*INSTRUCTION*. In the listing, reproduce the lines from the one containing "You are a GUI" through the one containing "[x=897, y=17]", inclusive, with "emoji" replaced by "icon" and everything else unchanged. Omit the pictures from your answer.

Begin DATA SHOWN

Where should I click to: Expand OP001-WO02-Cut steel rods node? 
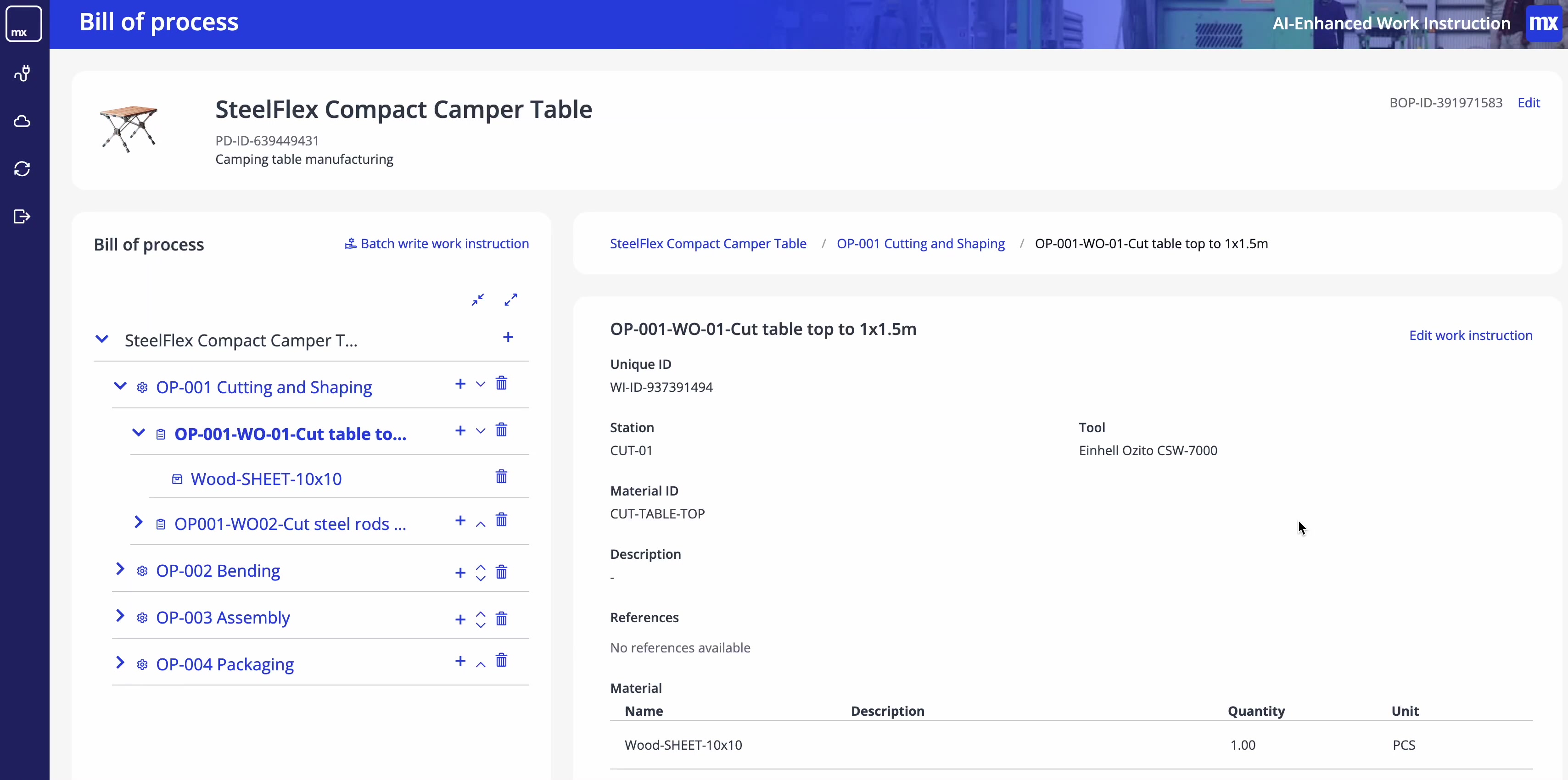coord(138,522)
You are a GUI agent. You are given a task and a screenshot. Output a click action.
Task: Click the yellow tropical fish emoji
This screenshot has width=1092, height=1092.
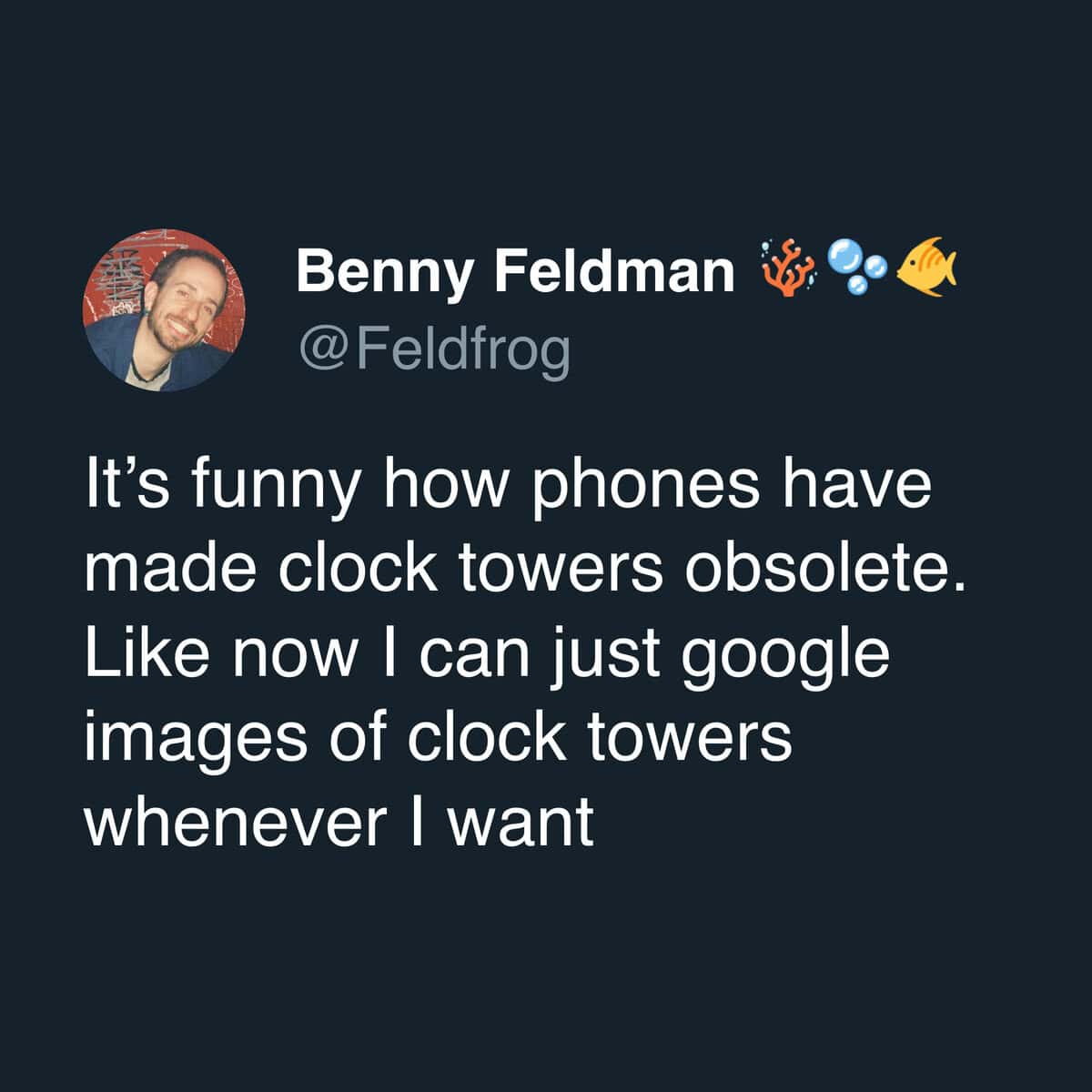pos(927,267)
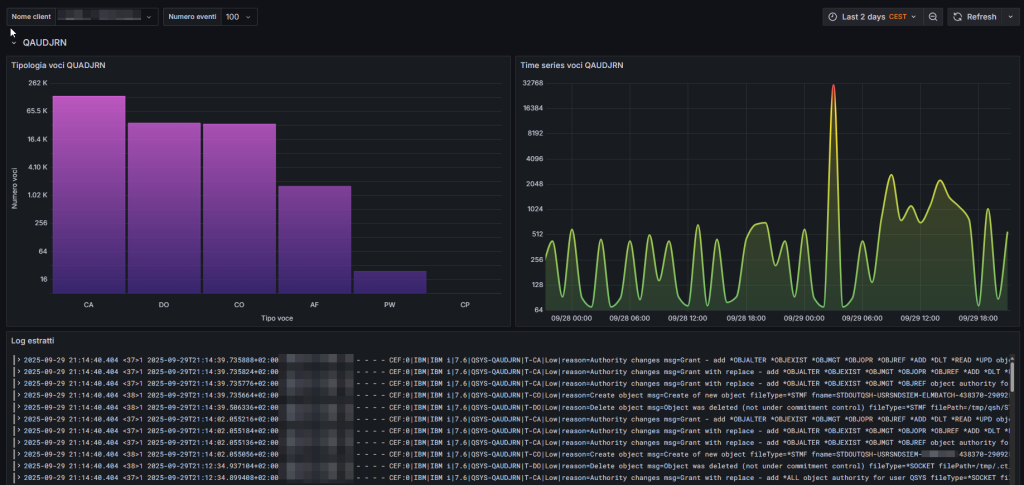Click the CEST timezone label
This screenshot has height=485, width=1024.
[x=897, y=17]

End DATA SHOWN
Begin DATA SHOWN

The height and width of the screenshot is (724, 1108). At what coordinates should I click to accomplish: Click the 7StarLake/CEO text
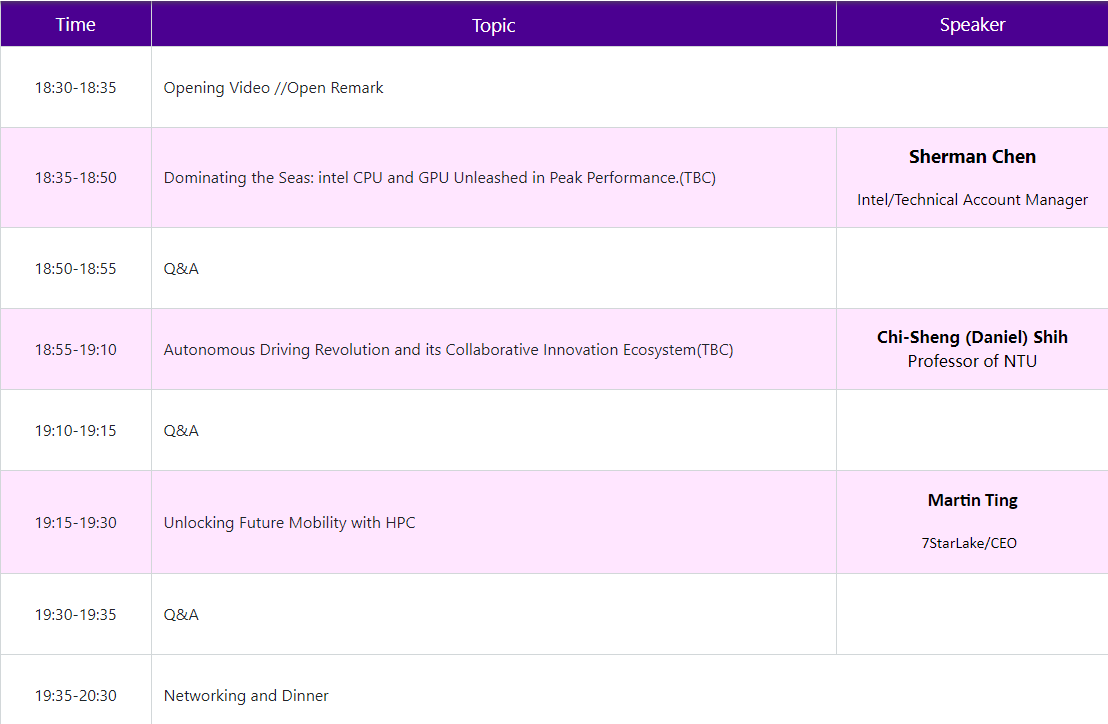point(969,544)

End DATA SHOWN

*FINISHED ANSWER*.
You are a GUI agent. You are given a task and a screenshot. Output a click action.
Task: Click the yellow tropical fish icon
This screenshot has width=1092, height=1092.
pos(927,267)
Click the CEST timezone label
This screenshot has height=485, width=1024.
[x=897, y=17]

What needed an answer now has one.